When EBM was first introduced in the early 1990s, early critics of the movement pointed out that the establishment of an explicit hierarchy of evidence, with the randomized controlled trial at its apex, would easily threaten individualization of care.
To defend themselves against the charge of promoting “cookbook medicine,” EBM leaders added an important corrective to their definition of this ideal practice. This correction has been graphically rendered in what is probably the most iconic image in the entire medical literature:
By one of the most enduring act of scientific wishful thinking in modern times, David Sackett and his followers have carefully embedded EBM at the intersection of 3 pillars of excellent practice: clinical research evidence, clinical judgement, and patients’ values and preferences.
But how should patient preferences be determined? Sackett did not elaborate on this when he wrote his most cited editorial, but within the next few years, proponents of EBM would obviously find in SDM a missing piece of their puzzle.
And the rest is history. Read the latest paean to the virtues of EBM and you will find SDM extolled as well. Conversely, search the entries for SDM at the Mayo Clinic website, on HealthIT.gov, in the pamphlets of the Agency for Healthcare Research and Quality, or in the pages of JAMA and NEJM, and you will find that SDM invariably means bringing EBM to the patient.
EBM loves SDM, and the feeling is mutual.

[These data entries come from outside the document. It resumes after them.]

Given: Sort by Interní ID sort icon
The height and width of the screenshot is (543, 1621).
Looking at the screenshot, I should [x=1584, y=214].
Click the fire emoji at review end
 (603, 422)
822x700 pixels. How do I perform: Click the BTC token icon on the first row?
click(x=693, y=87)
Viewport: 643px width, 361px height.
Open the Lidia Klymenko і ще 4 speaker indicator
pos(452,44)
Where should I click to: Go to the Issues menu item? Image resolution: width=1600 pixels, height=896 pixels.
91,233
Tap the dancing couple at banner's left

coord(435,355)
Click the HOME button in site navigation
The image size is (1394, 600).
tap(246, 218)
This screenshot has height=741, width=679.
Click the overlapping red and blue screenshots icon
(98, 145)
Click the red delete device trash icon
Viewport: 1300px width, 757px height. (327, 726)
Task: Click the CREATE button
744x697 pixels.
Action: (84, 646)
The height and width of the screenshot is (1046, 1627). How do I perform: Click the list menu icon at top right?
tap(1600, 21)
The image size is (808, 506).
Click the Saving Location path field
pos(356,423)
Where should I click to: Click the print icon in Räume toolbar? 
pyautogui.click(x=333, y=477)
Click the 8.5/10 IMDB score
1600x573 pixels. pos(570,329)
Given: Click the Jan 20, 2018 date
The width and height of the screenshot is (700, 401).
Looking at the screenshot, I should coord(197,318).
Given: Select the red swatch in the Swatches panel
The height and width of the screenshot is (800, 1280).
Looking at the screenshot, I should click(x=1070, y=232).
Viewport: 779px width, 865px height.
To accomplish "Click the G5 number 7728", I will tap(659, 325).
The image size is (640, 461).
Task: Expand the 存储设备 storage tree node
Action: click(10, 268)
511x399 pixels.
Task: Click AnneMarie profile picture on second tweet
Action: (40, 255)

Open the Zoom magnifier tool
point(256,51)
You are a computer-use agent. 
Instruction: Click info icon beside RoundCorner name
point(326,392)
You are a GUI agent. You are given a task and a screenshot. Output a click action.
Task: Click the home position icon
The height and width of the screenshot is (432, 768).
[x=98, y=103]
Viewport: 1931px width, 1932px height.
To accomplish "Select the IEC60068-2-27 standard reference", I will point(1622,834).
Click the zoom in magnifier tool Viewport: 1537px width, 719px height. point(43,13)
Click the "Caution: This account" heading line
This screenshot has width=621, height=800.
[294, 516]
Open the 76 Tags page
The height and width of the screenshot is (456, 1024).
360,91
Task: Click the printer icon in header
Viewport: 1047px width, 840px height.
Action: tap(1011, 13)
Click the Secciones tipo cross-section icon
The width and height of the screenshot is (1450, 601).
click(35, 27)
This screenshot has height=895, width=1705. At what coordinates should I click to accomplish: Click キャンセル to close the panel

It seems to have turned out that the EBM/SDM model ends up as a tempting default for the physician afraid to exercise his/her judgment, hedging for treating the patient as purely a statistic (consciously or unconsciously attempting to protect him/her self from liability, and secondarily to “do no harm”, knowing that most of the time there will be no adverse effects), nevertheless, without ultimately focusing on the individual patient, a great deal is lost. And nothing, no strategy, can spare the physician from responsibility once he/she signs or doesn’t sign the Rx. Focusing on the individual requires an astute interest in the person/patient, acknowledging that there are irreducible uncertainties no matter what decisions are made.
Amen!
“If Linda were to ask “which smiley or frowny face am I on this chart?” she may find shared decision-making to be more perplexing…”
You are hinting again at your “patients as mental incompetents” worldview. Is this question less perplexing to you than to Linda? If you don’t know which group she will fall into, don’t sneer at her for not knowing! Why can’t you admit your shared uncertainty and ask her which risks she is more comfortable with? At least those smiley-face charts will prevent the doctor from saying to Linda “If you don’t take this drug you’ll have a heart attaaaack!” [when she may have a 1% per annum risk].